Dopo il rogo rinasce il lido di Lagundo 

Distrutta a fine 2017, la nuova, ampliata struttura è stata presentata in una festa. Tra gli ospiti, Giorgio Cagnotto

di Ezio Danieli

LAGUNDO. Festa grande a Lagundo ieri per l’inaugurazione ufficiale del lido. Distrutto da un incendio doloso lo scorso novembre, è stato rimesso a nuovo in soli cinque mesi superando anche l’ostacolo più arduo, quello della burocrazia.

I risultati sono sotto gli occhi di tutti i bagnanti che lo hanno frequentato e che anche ieri, complice un magnifico sole, non sono mancati per festeggiare il traguardo di una corsa per ridare al paese ciò che gli era stato tolto lo scorso novembre. L’amministrazione guidata dal sindaco Ulrich Gamper ha dato prova di tempi di reazione rapidi. Nemmeno due mesi ed era stata bandita la gara per la ricostruzione, in primavera il via ai lavori e nella prima metà di giugno la riapertura, sebbene ancora con qualche elemento mancante ultimato nelle settimane successive.

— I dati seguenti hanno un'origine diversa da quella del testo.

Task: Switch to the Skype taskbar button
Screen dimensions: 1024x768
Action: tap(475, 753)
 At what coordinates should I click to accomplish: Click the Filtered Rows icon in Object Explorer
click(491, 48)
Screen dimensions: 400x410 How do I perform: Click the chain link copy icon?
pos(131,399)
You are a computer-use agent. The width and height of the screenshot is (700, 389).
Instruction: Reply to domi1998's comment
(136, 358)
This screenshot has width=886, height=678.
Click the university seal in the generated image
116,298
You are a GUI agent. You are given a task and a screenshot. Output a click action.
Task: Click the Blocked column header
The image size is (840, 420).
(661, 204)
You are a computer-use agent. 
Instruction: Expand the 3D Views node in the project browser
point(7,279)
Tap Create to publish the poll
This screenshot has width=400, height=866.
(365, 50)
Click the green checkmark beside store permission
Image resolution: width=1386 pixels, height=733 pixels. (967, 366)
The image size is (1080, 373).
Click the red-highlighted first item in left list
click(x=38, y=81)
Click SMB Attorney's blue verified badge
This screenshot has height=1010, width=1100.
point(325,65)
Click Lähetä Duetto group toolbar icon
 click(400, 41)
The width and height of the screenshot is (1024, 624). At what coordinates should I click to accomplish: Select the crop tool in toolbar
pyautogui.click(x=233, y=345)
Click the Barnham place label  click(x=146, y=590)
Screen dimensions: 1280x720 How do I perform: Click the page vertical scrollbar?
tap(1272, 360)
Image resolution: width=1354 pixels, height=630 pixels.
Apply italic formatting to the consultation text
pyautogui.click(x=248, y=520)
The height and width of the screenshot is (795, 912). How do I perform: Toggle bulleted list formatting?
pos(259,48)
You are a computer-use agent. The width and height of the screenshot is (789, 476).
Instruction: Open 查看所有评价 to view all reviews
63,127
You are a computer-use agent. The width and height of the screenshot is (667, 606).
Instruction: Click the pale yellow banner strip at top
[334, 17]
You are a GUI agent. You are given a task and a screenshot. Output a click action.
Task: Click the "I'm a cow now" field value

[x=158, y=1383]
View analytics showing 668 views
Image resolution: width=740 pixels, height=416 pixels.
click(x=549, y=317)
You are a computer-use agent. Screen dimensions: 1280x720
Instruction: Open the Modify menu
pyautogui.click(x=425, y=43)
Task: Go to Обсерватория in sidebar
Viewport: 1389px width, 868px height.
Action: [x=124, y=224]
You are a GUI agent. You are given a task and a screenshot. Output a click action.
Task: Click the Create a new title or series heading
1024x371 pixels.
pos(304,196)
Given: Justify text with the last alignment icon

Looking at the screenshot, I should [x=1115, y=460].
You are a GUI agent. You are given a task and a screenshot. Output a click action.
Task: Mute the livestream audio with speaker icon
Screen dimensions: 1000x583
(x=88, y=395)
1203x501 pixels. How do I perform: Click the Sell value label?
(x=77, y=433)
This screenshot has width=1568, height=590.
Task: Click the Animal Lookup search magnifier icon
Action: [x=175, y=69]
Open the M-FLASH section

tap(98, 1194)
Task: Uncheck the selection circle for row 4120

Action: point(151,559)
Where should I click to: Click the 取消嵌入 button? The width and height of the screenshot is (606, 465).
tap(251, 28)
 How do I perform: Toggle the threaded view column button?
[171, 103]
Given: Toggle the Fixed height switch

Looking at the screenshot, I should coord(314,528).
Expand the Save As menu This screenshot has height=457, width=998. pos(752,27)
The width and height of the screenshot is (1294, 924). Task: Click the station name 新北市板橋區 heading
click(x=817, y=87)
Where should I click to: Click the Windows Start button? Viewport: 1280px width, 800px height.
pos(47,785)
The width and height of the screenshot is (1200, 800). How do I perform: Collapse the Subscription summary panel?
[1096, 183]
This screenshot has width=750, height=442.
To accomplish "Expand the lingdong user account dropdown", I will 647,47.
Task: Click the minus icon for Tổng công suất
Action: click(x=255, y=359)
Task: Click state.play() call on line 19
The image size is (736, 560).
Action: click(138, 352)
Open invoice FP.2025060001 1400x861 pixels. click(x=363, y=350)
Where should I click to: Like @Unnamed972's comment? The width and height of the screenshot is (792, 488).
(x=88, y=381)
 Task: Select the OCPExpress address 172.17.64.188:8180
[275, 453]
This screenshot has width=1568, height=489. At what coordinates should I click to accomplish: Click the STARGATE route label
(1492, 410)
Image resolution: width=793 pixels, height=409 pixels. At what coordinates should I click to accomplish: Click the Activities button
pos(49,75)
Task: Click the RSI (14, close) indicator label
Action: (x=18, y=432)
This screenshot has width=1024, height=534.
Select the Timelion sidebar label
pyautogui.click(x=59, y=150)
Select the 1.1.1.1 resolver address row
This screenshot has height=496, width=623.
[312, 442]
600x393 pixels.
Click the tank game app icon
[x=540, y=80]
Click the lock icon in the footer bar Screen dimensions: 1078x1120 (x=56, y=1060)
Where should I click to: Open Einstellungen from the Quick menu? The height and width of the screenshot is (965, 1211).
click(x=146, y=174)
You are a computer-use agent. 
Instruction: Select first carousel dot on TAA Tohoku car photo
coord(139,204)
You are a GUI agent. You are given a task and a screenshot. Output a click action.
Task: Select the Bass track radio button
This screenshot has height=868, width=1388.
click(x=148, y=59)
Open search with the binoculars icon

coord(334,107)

Ora la struttura balneare è tornata totalmente a disposizione, con un look più al passo con i tempi. Il tutto per un costo attorno ai due milioni di euro. È stata rifatta completamente la struttura ricettiva, il bar è più ampio, anche se restano da completare alcuni dettagli, le piscine sono rimaste quelle di prima, è stata ampliata l’area per prendere il sole utilizzando una fascia di terreno verso l’Adige dove c’è un piccolo ruscello che ha preso il posto della ciclabile, il cui percorso è stato deviato.

Insomma un volto nuovo per il complesso, che presto assumerà i contorni definitivi con la costruzione di una casetta per servizi.

Ieri, appunto, è stato festeggiato il battesimo ufficiale dell’impianto balneare. Prima della cerimonia ufficiale, un programma di esibizioni ha coinvolto associazioni locali e non, contornate da musica e intrattenimento per i bambini. Dalle 16 ci sono state le esibizioni di tuffi della Bolzano Nuoto e di danza del Dance Club Lunika, mentre in piscina c’erano anche gli atleti della nazionale di nuoto ceka. Il circo “fai da te” e i giochi acquatici dell’associazione Kolping sono stati dedicati agli ospiti più piccoli. La colonna sonora era affidata al coro maschile di Lagundo, a Dj Patex di Südtirol 1-Radio Tirolo, alla banda musicale del paese, al duo Sybille e Sara e a Chriastian Theiner. Alla cucina hanno pensato i vigili del fuoco. Alle 17.30 i discorsi del sindaco Gamper, che ha ringraziato tutti per la rapidità ed efficacia dell’intervento, dell’assessore provinciale Richard Theiner, dei responsabili dello studio di architettura Menz & Gritsch, poi la benedizione impartita da don Florian. Erano presenti anche il presidente del Burgraviato Alois Peter Kröll e vari assessori comunali e consiglieri di Lagundo. Padrino d’eccezione dell’evento Giorgio Cagnotto che ha avuto parole di elogio per l’impianto.